Les médias polonais ont largement relayé et amplifié le geste de Wałęsa, plusieurs d’entre eux notant qu’il portait le pin’s du drapeau ukrainien sans interruption depuis février 2022 . Le retrait de ce symbole — par une figure dont le propre héritage est intimement lié à la résistance contre l’oppression — a eu une résonance puissante dans le débat public polonais.
La Pologne et l’Ukraine se sont déjà affrontées par le passé sur des questions historiques — en particulier sur l’héritage des massacres de Volhynie, l’exhumation des victimes et les récits nationaux concurrents —, mais cette crise se distingue à la fois par sa profondeur et par son timing.
Premièrement, le décret émane du président ukrainien en personne, en pleine guerre, et non d’un fonctionnaire régional ou d’un groupe nationaliste marginal. La nature formelle et étatique de cet honneur a rendu impossible pour les responsables polonais de le balayer comme un fait marginal ou officieux.
Deuxièmement, la réaction a été instantanée et a touché l’ensemble des institutions. Lors des précédents différends historiques, le gouvernement polonais exprimait souvent son inquiétude tandis que les figures de l’opposition restaient silencieuses, ou vice versa. Cette fois, la présidence, le cabinet du Premier ministre et le ministère des Affaires étrangères ont agi en coordination rapide, et une icône de l’opposition démocratique polonaise les a rejoints en quelques heures.

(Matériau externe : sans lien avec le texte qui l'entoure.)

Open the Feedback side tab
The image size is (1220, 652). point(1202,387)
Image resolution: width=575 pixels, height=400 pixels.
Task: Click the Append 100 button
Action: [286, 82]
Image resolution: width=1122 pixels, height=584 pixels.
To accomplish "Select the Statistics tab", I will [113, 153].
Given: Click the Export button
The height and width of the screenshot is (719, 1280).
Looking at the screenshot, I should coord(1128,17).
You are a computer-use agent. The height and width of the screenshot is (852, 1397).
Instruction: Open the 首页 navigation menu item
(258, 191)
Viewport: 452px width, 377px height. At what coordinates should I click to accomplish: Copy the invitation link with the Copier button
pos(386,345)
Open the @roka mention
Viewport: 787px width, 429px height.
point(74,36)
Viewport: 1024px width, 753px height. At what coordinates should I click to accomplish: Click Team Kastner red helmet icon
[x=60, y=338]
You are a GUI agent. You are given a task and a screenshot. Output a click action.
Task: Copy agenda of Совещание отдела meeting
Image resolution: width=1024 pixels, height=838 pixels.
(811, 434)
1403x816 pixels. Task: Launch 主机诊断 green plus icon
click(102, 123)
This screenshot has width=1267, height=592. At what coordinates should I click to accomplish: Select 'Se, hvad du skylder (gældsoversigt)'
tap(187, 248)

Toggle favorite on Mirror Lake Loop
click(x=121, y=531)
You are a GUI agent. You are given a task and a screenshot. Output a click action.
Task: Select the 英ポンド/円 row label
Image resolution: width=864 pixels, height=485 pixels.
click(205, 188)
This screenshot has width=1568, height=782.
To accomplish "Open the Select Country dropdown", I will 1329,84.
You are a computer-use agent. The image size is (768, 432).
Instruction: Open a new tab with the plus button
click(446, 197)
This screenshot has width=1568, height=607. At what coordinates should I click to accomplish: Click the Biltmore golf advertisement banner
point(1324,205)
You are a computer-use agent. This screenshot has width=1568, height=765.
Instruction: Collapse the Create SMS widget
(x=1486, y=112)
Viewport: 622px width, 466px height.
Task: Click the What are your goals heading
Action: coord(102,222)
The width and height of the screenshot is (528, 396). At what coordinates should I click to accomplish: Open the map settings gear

Troisièmement, le contexte stratégique est particulièrement fragile. La Pologne est l’un des plus importants soutiens logistiques et militaires de l’Ukraine depuis 2022, servant de plaque tournante principale pour les transferts d’armes occidentales et accueillant des millions de réfugiés ukrainiens. Toute détérioration de la relation bilatérale a des conséquences immédiates sur l’effort de guerre ukrainien — et l’avertissement du ministère polonais des Affaires étrangères sur l’exploitation de cette brouille par la propagande russe n’était pas rhétorique mais opérationnel .
Le Chapitre de l’Ordre de l’Aigle Blanc se réunira le 8 juin, et il reste à voir si Zelensky sera formellement déchu de cet honneur. Mais le mal est déjà fait concernant la confiance politique entre Varsovie et Kiev, et le travail de réparation exigera de naviguer sur une plaie historique qu’aucune des deux parties n’a été prête à traiter pleinement.